Tradotto: lavoriamo come trent’anni fa, ma con meno soldi in tasca. Ma guai a dirlo: il dibattito è monopolizzato dai nuovi assetti mondiali e dagli scenari militari, mentre il carrello della spesa diventa sempre più leggero.

Poi c’è il capitolo pensioni: una vera e propria macelleria sociale. L’età pensionabile, che un tempo era di 65 anni, oggi è di 67 anni più tre mesi, con l'assurda prospettiva che potrebbe arrivare addirittura ai 71.

Settantuno anni: quando la vita è quasi ai titoli di coda. Ma a quell’età che si fa? Si va a ritirare la pensione in sedia a rotelle o si accredita direttamente al camposanto?

Intanto il passaggio dal sistema retributivo al contributivo ha ridotto drasticamente gli assegni futuri. Chi andrà in pensione domani, con gli stessi contributi, prenderà molto meno di chi ci è andato ieri.

Pertanto, in attesa di una riforma giusta e strutturale, si naviga a vista nel sistema previdenziale nostrano, prendendo tristemente atto che ogni novità introdotta nel ‘sistema’ ha un prezzo sempre più alto. E a pagarlo è sempre e soltanto il lavoratore pensionando.

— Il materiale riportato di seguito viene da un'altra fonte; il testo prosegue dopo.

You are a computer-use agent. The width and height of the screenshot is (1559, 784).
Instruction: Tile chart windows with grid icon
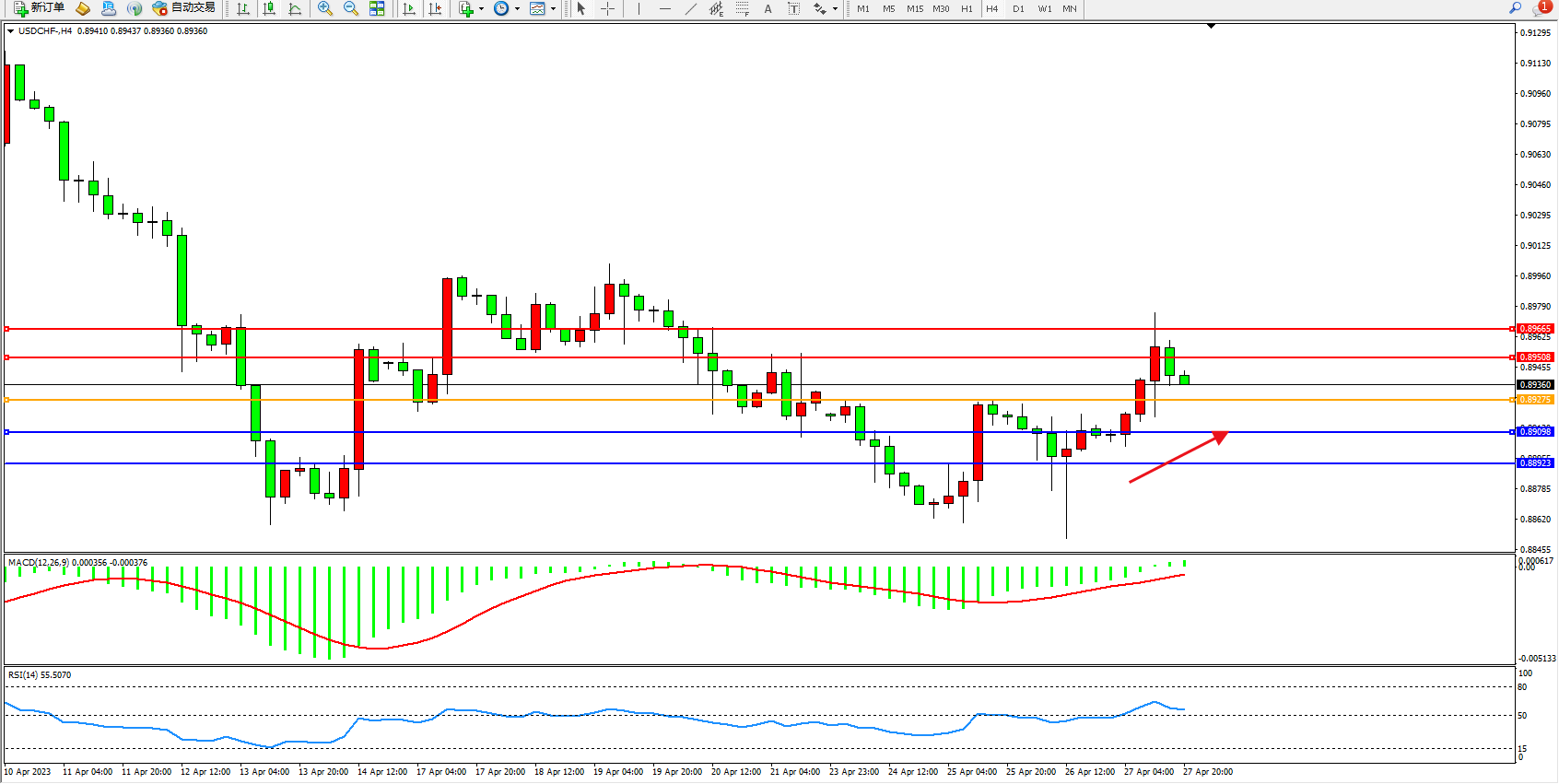coord(377,8)
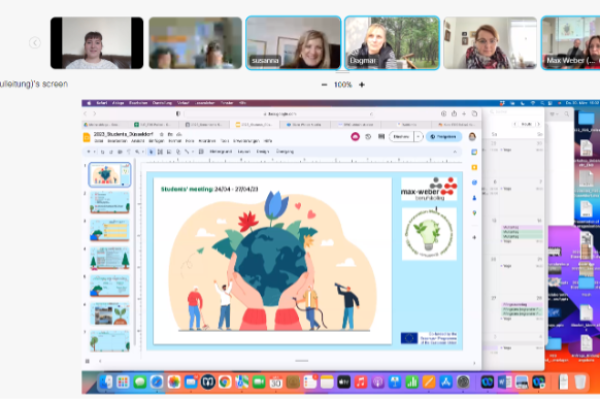Select susanna's video tile
The image size is (600, 400).
pyautogui.click(x=293, y=42)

Ma va bene così, no? Tanto la politica ha altro a cui pensare: i vertici internazionali, i tavoli sul clima, le strategie globali, la guerra e la pace. Temi alti, troppo alti per chi non riesce a risolvere neppure i problemi terra-terra di casa propria, con gli italiani che non arrivano a fine mese.

Il risultato? Chi ha un lavoro – anche precario e sottopagato – se lo tiene stretto. Perché un salario modesto oggi, è meglio di una pensione da fame domani. E questo sarebbe un Paese moderno, democratico, europeo, proiettato nel futuro? Ma per favore. Qui il futuro è diventato una scommessa. E, come sempre, vince il banco: lo Stato. E chi perde? Sempre lui: il lavoratore.

La verità è che la politica, invece di gonfiarsi il petto parlando di “alta diplomazia” e di "grandi sistemi", dovrebbe abbassare lo sguardo. Guardare verso quei milioni di italiani che non sanno se arriveranno a fine mese, che temono di invecchiare senza dignità. Perché le grandi strategie internazionali saranno pure importanti, ma senza stipendi decenti e pensioni sicure un Paese non va da nessuna parte.

Ma a lorsignori conviene giocare alle superpotenze, mentre qui siamo ridotti alla canna del gas, peraltro sempre più caro, dove la gente conta i centesimi per sbarcare il lunario, mentre la politica fa solo chiacchiere.

Forse sarebbe il caso di spostare lo sguardo, almeno un po’, dai grandi equilibri globali al piccolo grande equilibrio che manca qui, in casa nostra: quello tra lavoro, dignità e futuro.